▶ Challenge:
Please reproduce the lines below without any changes.

▶ Entries supplied:
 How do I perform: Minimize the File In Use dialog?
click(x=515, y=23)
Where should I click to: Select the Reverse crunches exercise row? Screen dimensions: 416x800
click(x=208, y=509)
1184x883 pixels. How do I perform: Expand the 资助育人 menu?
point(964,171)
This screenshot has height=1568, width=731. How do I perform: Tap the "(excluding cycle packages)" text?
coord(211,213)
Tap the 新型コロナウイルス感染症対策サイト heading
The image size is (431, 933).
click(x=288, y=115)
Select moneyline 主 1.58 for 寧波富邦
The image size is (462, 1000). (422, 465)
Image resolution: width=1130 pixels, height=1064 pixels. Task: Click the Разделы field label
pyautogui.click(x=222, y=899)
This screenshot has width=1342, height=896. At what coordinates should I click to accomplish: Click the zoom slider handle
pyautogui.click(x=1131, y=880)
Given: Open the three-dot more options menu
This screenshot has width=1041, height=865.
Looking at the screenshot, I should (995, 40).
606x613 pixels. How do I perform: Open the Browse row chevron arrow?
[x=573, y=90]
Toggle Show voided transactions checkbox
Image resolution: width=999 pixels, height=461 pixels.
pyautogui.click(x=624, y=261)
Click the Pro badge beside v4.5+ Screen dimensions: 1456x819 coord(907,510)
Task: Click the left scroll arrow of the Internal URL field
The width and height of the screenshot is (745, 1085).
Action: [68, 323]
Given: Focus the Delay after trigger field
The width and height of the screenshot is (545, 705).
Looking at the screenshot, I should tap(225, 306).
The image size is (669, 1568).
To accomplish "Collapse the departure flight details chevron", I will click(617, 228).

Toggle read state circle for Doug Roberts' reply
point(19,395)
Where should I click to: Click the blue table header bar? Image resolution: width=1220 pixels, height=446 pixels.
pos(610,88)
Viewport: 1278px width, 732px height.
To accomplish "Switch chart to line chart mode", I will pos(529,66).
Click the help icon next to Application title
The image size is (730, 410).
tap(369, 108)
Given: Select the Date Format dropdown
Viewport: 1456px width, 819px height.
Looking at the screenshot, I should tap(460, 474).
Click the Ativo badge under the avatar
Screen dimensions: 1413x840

▶ Solution for this task:
 How do I perform: Minimize the File In Use dialog?
click(x=515, y=23)
Where should I click to: Select the Reverse crunches exercise row? Screen dimensions: 416x800
click(x=208, y=509)
1184x883 pixels. How do I perform: Expand the 资助育人 menu?
point(964,171)
This screenshot has height=1568, width=731. How do I perform: Tap the "(excluding cycle packages)" text?
coord(211,213)
Tap the 新型コロナウイルス感染症対策サイト heading
The image size is (431, 933).
click(x=288, y=115)
Select moneyline 主 1.58 for 寧波富邦
The image size is (462, 1000). (422, 465)
Image resolution: width=1130 pixels, height=1064 pixels. Task: Click the Разделы field label
pyautogui.click(x=222, y=899)
This screenshot has width=1342, height=896. At what coordinates should I click to accomplish: Click the zoom slider handle
pyautogui.click(x=1131, y=880)
Given: Open the three-dot more options menu
This screenshot has width=1041, height=865.
Looking at the screenshot, I should (995, 40).
606x613 pixels. How do I perform: Open the Browse row chevron arrow?
[x=573, y=90]
Toggle Show voided transactions checkbox
Image resolution: width=999 pixels, height=461 pixels.
pyautogui.click(x=624, y=261)
Click the Pro badge beside v4.5+ Screen dimensions: 1456x819 coord(907,510)
Task: Click the left scroll arrow of the Internal URL field
The width and height of the screenshot is (745, 1085).
Action: [68, 323]
Given: Focus the Delay after trigger field
The width and height of the screenshot is (545, 705).
Looking at the screenshot, I should tap(225, 306).
The image size is (669, 1568).
To accomplish "Collapse the departure flight details chevron", I will click(617, 228).

Toggle read state circle for Doug Roberts' reply
point(19,395)
Where should I click to: Click the blue table header bar? Image resolution: width=1220 pixels, height=446 pixels.
pos(610,88)
Viewport: 1278px width, 732px height.
To accomplish "Switch chart to line chart mode", I will pos(529,66).
Click the help icon next to Application title
The image size is (730, 410).
tap(369, 108)
Given: Select the Date Format dropdown
Viewport: 1456px width, 819px height.
Looking at the screenshot, I should tap(460, 474).
Click the Ativo badge under the avatar
Screen dimensions: 1413x840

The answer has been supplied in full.